-------- DATA TO USE
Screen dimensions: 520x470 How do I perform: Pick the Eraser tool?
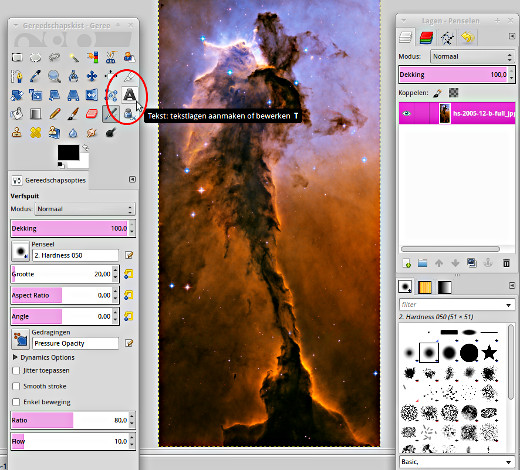[x=92, y=114]
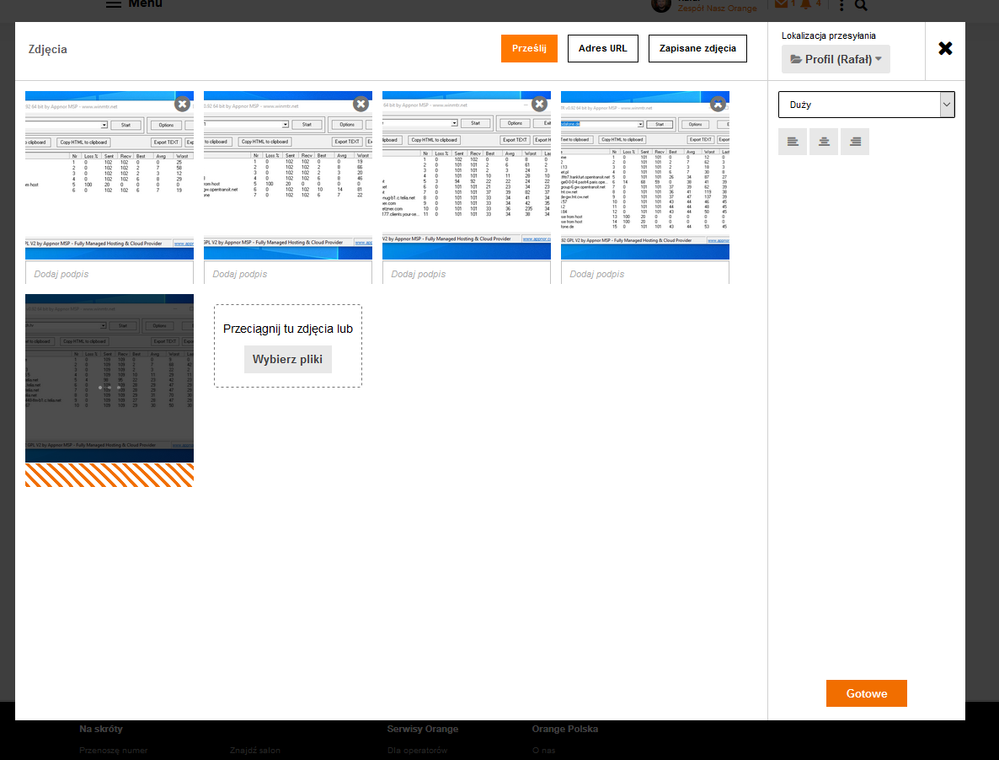Remove the fourth uploaded photo
This screenshot has width=999, height=760.
(718, 103)
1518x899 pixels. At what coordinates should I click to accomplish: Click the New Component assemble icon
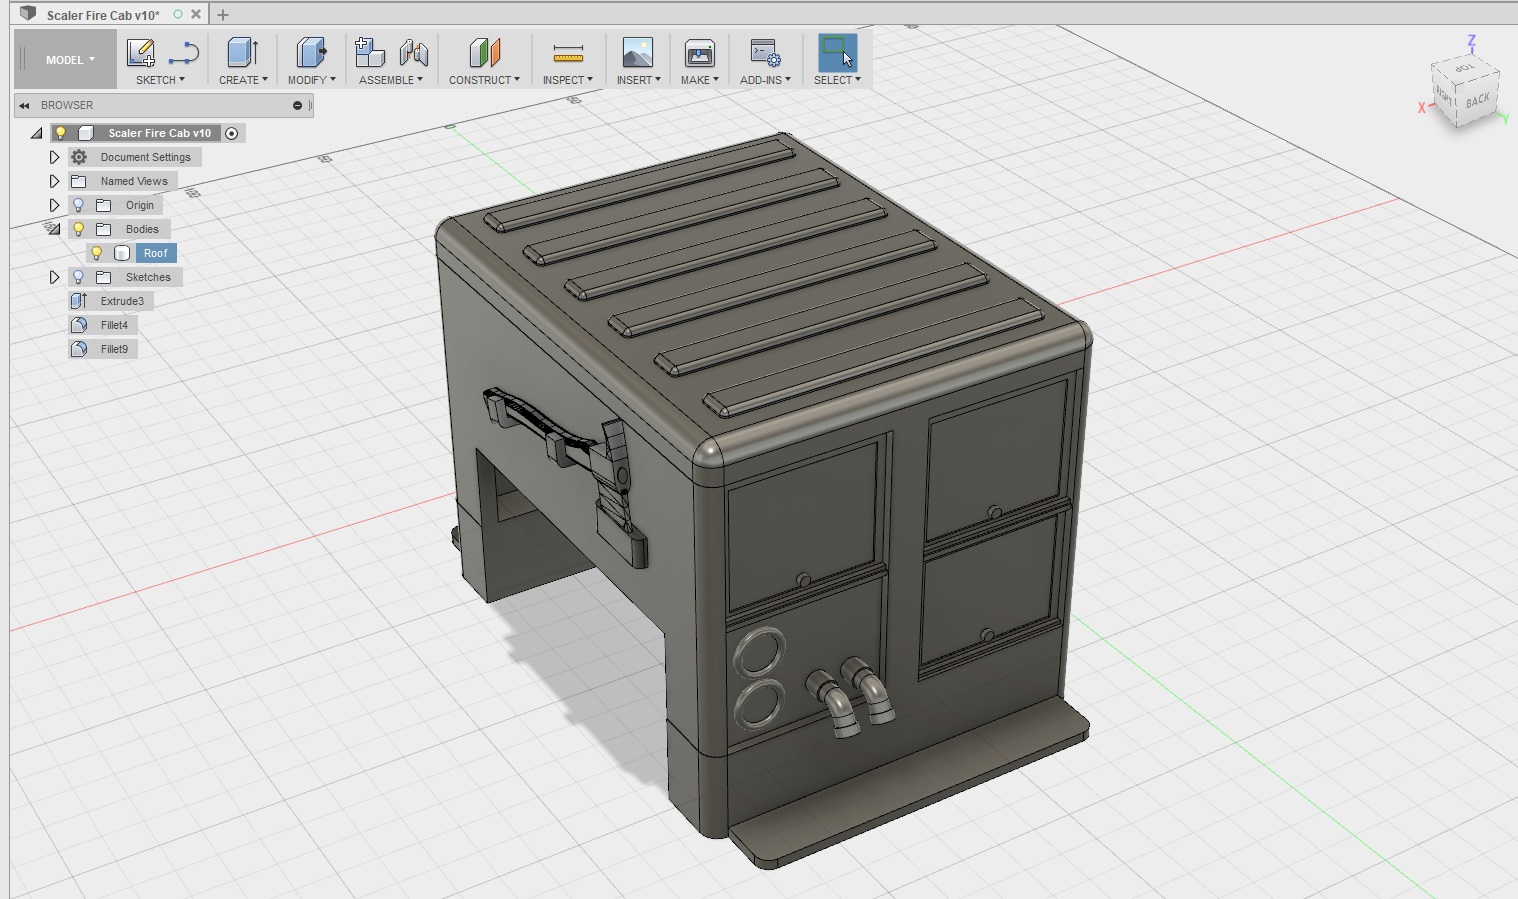[370, 53]
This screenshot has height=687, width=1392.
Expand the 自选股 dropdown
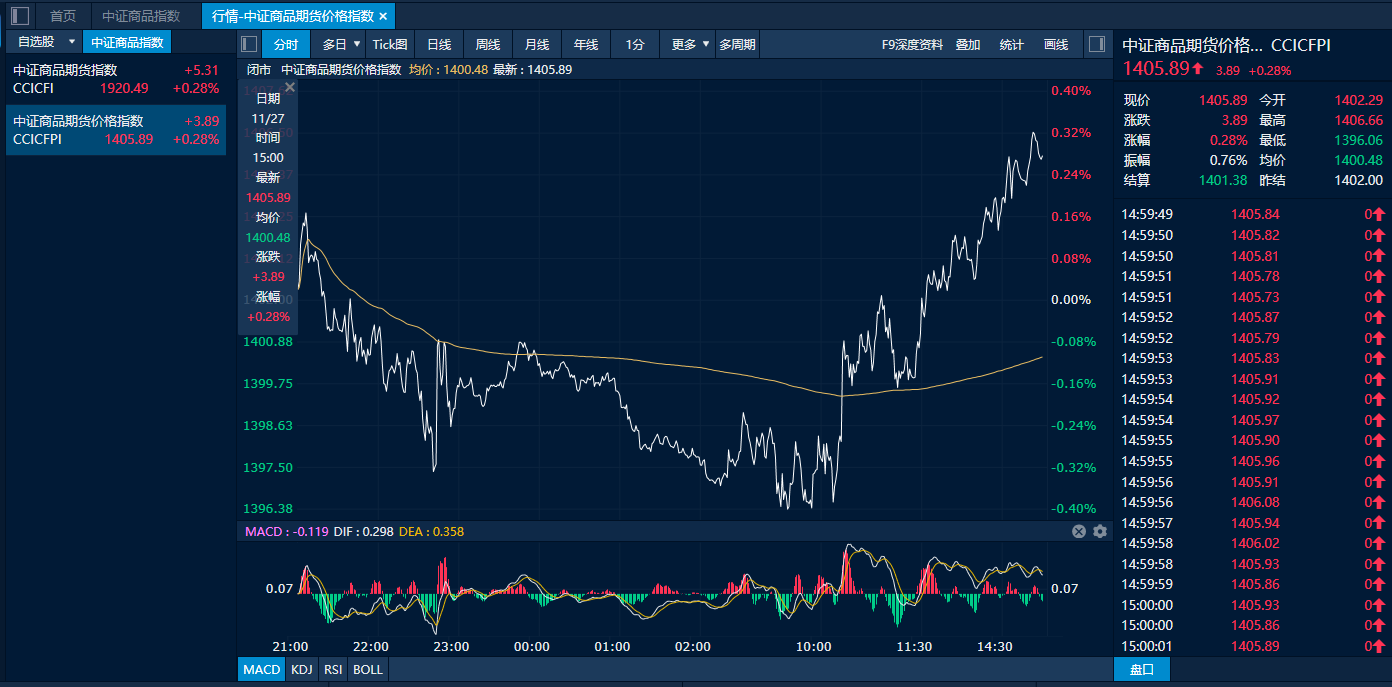[x=71, y=42]
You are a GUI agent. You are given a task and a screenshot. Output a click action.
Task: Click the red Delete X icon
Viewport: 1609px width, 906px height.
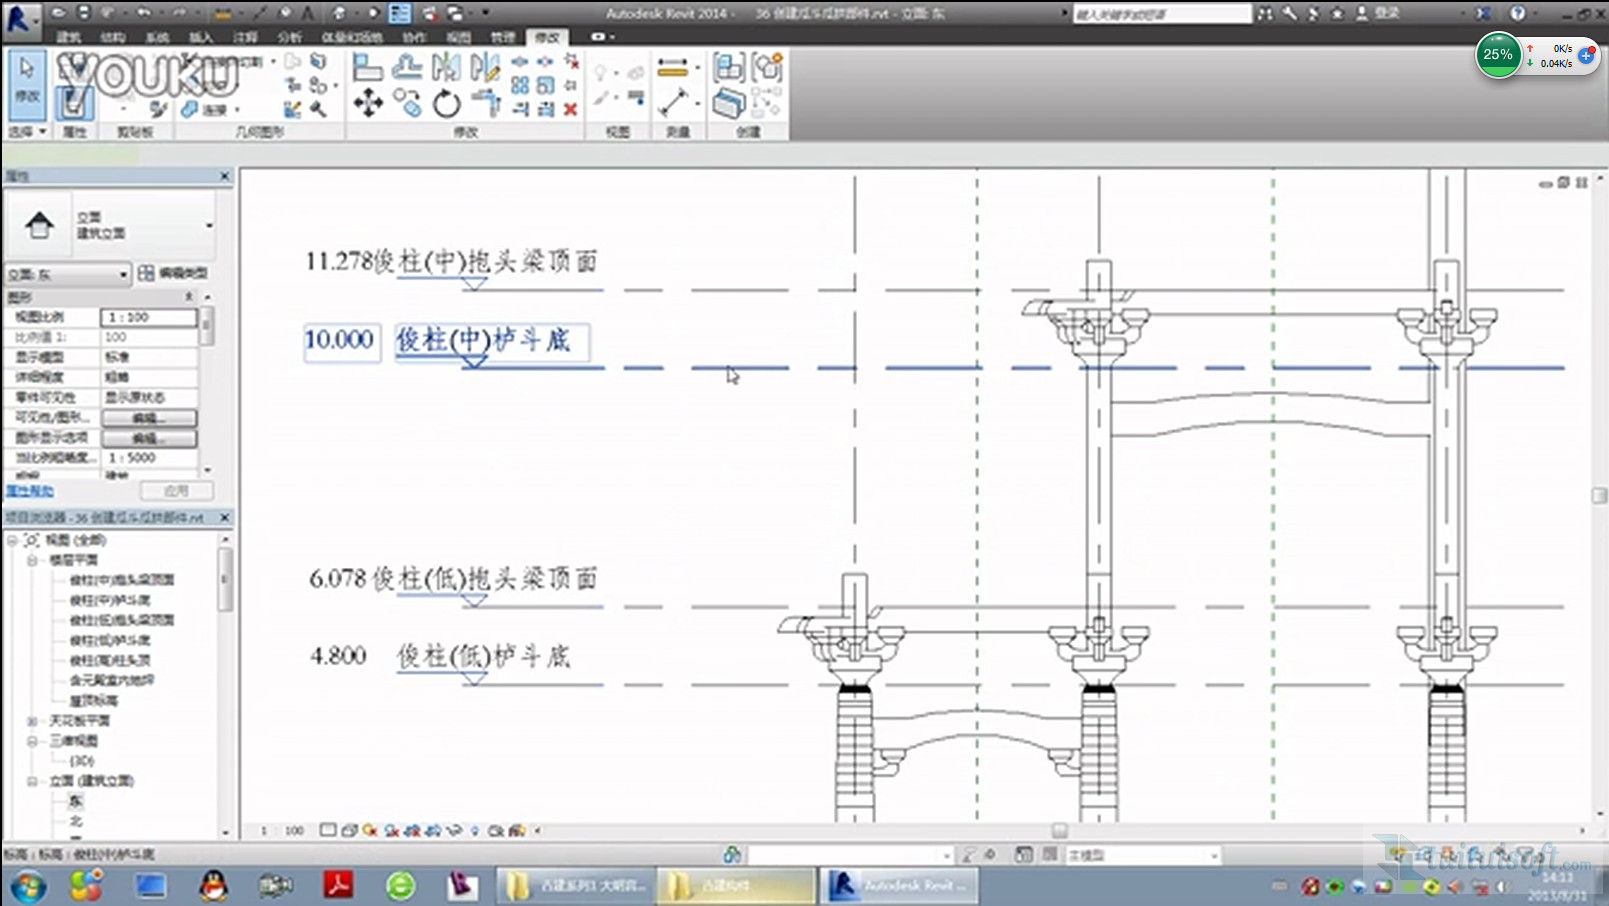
----------------
## TASK STATEMENT
Only the lines from the line with "Expand the 自选股 dropdown" through the end of the records belong in your copy. Repeat them exactly, without pictures.

## THE ANSWER
Expand the 自选股 dropdown
[x=71, y=42]
You are a GUI agent. You are given a task and a screenshot. Output a click action.
Task: Click the red Delete X icon
Viewport: 1609px width, 906px height.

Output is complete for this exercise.